▶ Task inputs

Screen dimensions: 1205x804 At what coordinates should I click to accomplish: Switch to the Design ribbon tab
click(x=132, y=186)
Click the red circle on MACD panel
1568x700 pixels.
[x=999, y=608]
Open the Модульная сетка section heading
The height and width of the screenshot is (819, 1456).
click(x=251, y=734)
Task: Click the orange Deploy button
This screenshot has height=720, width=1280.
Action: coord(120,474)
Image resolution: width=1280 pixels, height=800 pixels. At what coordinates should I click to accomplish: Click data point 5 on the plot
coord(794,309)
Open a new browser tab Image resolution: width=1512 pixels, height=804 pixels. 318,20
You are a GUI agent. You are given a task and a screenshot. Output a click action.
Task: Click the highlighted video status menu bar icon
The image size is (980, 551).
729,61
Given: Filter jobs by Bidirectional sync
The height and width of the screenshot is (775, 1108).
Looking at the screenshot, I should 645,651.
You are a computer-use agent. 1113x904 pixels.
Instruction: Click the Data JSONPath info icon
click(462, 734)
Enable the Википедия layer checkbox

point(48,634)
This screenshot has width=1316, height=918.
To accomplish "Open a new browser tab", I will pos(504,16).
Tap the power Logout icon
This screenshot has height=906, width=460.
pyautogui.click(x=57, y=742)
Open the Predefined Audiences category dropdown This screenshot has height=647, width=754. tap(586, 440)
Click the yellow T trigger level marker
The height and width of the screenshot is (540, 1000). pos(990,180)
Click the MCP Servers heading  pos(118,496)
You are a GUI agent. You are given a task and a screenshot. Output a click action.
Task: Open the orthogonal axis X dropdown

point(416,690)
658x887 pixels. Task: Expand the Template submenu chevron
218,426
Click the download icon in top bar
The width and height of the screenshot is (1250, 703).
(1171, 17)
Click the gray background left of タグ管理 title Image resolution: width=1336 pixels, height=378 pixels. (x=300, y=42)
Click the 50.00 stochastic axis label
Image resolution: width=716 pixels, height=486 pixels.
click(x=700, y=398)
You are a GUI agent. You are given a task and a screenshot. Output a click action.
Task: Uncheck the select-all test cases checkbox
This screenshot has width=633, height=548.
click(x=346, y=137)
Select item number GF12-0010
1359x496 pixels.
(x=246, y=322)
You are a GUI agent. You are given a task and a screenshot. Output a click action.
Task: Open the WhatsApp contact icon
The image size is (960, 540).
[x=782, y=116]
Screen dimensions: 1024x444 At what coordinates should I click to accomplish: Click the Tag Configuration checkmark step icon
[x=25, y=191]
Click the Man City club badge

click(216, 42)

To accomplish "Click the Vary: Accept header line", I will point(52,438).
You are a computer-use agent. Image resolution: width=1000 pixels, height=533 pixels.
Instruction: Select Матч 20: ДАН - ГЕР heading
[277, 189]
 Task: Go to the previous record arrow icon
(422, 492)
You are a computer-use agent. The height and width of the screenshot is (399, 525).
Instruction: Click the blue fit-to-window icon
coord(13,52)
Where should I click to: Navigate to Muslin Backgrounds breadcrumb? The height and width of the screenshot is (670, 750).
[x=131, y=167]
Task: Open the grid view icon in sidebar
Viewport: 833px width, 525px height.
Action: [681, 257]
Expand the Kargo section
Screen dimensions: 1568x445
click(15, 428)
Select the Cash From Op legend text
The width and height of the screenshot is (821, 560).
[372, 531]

▶ Given problem
Please give the items again, starting with the line with "Given: Filter jobs by Bidirectional sync" and going on through the line with "point(48,634)", replacing "info icon" with "information icon" and leaving all else unchanged.

▶ Response below
Given: Filter jobs by Bidirectional sync
The height and width of the screenshot is (775, 1108).
Looking at the screenshot, I should 645,651.
You are a computer-use agent. 1113x904 pixels.
Instruction: Click the Data JSONPath information icon
click(462, 734)
Enable the Википедия layer checkbox

point(48,634)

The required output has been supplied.